(Extracted material)

--*--

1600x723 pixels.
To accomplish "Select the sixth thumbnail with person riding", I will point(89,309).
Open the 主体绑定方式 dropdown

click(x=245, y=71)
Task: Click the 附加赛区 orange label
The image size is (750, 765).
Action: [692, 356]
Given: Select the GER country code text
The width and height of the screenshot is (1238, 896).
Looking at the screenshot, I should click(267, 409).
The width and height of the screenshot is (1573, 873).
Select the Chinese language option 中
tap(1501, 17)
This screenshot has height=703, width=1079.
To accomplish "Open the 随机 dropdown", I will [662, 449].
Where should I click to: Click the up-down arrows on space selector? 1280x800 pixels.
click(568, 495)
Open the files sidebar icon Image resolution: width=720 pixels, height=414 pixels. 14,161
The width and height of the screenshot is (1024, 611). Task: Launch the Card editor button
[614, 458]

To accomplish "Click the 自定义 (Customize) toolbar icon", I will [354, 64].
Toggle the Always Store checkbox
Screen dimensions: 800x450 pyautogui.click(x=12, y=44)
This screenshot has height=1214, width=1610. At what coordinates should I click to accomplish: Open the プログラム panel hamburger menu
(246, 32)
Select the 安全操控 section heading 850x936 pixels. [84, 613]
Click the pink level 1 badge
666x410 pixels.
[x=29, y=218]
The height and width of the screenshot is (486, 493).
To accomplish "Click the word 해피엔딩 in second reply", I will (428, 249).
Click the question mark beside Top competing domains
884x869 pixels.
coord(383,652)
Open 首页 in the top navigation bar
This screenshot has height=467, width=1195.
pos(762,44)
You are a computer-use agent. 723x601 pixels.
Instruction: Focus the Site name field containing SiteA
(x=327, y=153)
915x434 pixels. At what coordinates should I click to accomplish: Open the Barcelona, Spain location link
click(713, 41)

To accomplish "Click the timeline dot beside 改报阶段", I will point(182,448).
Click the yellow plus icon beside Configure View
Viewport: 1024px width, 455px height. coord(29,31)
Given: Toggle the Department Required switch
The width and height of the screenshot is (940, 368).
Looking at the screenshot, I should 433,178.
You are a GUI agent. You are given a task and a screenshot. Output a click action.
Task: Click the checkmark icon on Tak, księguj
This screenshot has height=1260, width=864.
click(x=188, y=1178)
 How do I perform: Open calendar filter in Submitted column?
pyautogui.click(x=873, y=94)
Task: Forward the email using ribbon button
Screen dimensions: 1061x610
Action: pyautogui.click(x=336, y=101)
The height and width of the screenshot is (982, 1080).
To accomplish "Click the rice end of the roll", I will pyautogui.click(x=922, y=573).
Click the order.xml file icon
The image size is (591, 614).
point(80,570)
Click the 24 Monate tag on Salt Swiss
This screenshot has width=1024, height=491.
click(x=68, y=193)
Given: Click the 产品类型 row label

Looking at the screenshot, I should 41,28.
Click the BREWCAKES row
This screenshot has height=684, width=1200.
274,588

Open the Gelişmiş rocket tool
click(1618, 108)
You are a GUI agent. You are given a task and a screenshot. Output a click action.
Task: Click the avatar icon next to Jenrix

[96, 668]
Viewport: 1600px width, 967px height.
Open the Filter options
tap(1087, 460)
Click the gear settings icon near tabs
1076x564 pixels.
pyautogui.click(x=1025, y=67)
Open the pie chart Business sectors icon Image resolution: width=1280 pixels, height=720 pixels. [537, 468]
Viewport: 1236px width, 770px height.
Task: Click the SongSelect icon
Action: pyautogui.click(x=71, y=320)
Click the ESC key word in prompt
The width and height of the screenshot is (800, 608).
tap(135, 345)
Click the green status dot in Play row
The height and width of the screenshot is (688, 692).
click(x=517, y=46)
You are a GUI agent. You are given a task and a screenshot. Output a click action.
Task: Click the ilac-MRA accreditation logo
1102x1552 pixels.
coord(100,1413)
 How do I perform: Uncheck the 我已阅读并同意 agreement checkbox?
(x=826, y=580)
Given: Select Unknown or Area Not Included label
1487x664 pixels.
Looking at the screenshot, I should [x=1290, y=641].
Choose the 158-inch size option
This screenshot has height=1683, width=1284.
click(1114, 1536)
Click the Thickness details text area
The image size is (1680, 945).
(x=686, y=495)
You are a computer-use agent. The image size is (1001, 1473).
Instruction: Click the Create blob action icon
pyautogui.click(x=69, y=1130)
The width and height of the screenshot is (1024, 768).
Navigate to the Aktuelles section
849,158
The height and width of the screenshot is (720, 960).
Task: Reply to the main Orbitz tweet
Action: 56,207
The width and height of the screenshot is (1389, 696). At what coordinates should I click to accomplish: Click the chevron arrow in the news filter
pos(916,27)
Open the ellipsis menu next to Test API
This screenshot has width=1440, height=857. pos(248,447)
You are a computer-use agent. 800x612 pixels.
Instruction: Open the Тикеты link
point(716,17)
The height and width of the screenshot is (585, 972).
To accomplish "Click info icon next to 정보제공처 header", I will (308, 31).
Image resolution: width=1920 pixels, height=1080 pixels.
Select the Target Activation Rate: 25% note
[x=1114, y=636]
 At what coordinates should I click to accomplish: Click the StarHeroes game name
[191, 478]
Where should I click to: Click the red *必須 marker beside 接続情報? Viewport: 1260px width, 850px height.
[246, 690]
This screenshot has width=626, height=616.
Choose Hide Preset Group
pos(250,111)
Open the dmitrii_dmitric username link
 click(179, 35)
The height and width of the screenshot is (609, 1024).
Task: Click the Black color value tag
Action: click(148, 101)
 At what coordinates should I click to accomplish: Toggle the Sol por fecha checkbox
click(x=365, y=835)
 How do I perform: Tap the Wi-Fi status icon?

--*--

(Problem)
Please give the full set of data again exactly.

(Exercise response)
1600x723 pixels.
To accomplish "Select the sixth thumbnail with person riding", I will point(89,309).
Open the 主体绑定方式 dropdown

click(x=245, y=71)
Task: Click the 附加赛区 orange label
The image size is (750, 765).
Action: [692, 356]
Given: Select the GER country code text
The width and height of the screenshot is (1238, 896).
Looking at the screenshot, I should click(267, 409).
The width and height of the screenshot is (1573, 873).
Select the Chinese language option 中
tap(1501, 17)
This screenshot has height=703, width=1079.
To accomplish "Open the 随机 dropdown", I will [662, 449].
Where should I click to: Click the up-down arrows on space selector? 1280x800 pixels.
click(568, 495)
Open the files sidebar icon Image resolution: width=720 pixels, height=414 pixels. 14,161
The width and height of the screenshot is (1024, 611). Task: Launch the Card editor button
[614, 458]

To accomplish "Click the 自定义 (Customize) toolbar icon", I will [354, 64].
Toggle the Always Store checkbox
Screen dimensions: 800x450 pyautogui.click(x=12, y=44)
This screenshot has height=1214, width=1610. At what coordinates should I click to accomplish: Open the プログラム panel hamburger menu
(246, 32)
Select the 安全操控 section heading 850x936 pixels. [84, 613]
Click the pink level 1 badge
666x410 pixels.
[x=29, y=218]
The height and width of the screenshot is (486, 493).
To accomplish "Click the word 해피엔딩 in second reply", I will (428, 249).
Click the question mark beside Top competing domains
884x869 pixels.
coord(383,652)
Open 首页 in the top navigation bar
This screenshot has height=467, width=1195.
pos(762,44)
You are a computer-use agent. 723x601 pixels.
Instruction: Focus the Site name field containing SiteA
(x=327, y=153)
915x434 pixels. At what coordinates should I click to accomplish: Open the Barcelona, Spain location link
click(713, 41)

To accomplish "Click the timeline dot beside 改报阶段", I will point(182,448).
Click the yellow plus icon beside Configure View
Viewport: 1024px width, 455px height. coord(29,31)
Given: Toggle the Department Required switch
The width and height of the screenshot is (940, 368).
Looking at the screenshot, I should 433,178.
You are a GUI agent. You are given a task and a screenshot. Output a click action.
Task: Click the checkmark icon on Tak, księguj
This screenshot has height=1260, width=864.
click(x=188, y=1178)
 How do I perform: Open calendar filter in Submitted column?
pyautogui.click(x=873, y=94)
Task: Forward the email using ribbon button
Screen dimensions: 1061x610
Action: pyautogui.click(x=336, y=101)
The height and width of the screenshot is (982, 1080).
To accomplish "Click the rice end of the roll", I will pyautogui.click(x=922, y=573).
Click the order.xml file icon
The image size is (591, 614).
point(80,570)
Click the 24 Monate tag on Salt Swiss
This screenshot has width=1024, height=491.
click(x=68, y=193)
Given: Click the 产品类型 row label

Looking at the screenshot, I should 41,28.
Click the BREWCAKES row
This screenshot has height=684, width=1200.
274,588

Open the Gelişmiş rocket tool
click(1618, 108)
You are a GUI agent. You are given a task and a screenshot. Output a click action.
Task: Click the avatar icon next to Jenrix

[96, 668]
Viewport: 1600px width, 967px height.
Open the Filter options
tap(1087, 460)
Click the gear settings icon near tabs
1076x564 pixels.
pyautogui.click(x=1025, y=67)
Open the pie chart Business sectors icon Image resolution: width=1280 pixels, height=720 pixels. [537, 468]
Viewport: 1236px width, 770px height.
Task: Click the SongSelect icon
Action: pyautogui.click(x=71, y=320)
Click the ESC key word in prompt
The width and height of the screenshot is (800, 608).
tap(135, 345)
Click the green status dot in Play row
The height and width of the screenshot is (688, 692).
click(x=517, y=46)
You are a GUI agent. You are given a task and a screenshot. Output a click action.
Task: Click the ilac-MRA accreditation logo
1102x1552 pixels.
coord(100,1413)
 How do I perform: Uncheck the 我已阅读并同意 agreement checkbox?
(x=826, y=580)
Given: Select Unknown or Area Not Included label
1487x664 pixels.
Looking at the screenshot, I should [x=1290, y=641].
Choose the 158-inch size option
This screenshot has height=1683, width=1284.
click(1114, 1536)
Click the Thickness details text area
The image size is (1680, 945).
(x=686, y=495)
You are a computer-use agent. The image size is (1001, 1473).
Instruction: Click the Create blob action icon
pyautogui.click(x=69, y=1130)
The width and height of the screenshot is (1024, 768).
Navigate to the Aktuelles section
849,158
The height and width of the screenshot is (720, 960).
Task: Reply to the main Orbitz tweet
Action: 56,207
The width and height of the screenshot is (1389, 696). At what coordinates should I click to accomplish: Click the chevron arrow in the news filter
pos(916,27)
Open the ellipsis menu next to Test API
This screenshot has width=1440, height=857. pos(248,447)
You are a computer-use agent. 800x612 pixels.
Instruction: Open the Тикеты link
point(716,17)
The height and width of the screenshot is (585, 972).
To accomplish "Click info icon next to 정보제공처 header", I will (308, 31).
Image resolution: width=1920 pixels, height=1080 pixels.
Select the Target Activation Rate: 25% note
[x=1114, y=636]
 At what coordinates should I click to accomplish: Click the StarHeroes game name
[191, 478]
Where should I click to: Click the red *必須 marker beside 接続情報? Viewport: 1260px width, 850px height.
[246, 690]
This screenshot has width=626, height=616.
Choose Hide Preset Group
pos(250,111)
Open the dmitrii_dmitric username link
 click(179, 35)
The height and width of the screenshot is (609, 1024).
Task: Click the Black color value tag
Action: click(148, 101)
 At what coordinates should I click to accomplish: Toggle the Sol por fecha checkbox
click(x=365, y=835)
 How do I perform: Tap the Wi-Fi status icon?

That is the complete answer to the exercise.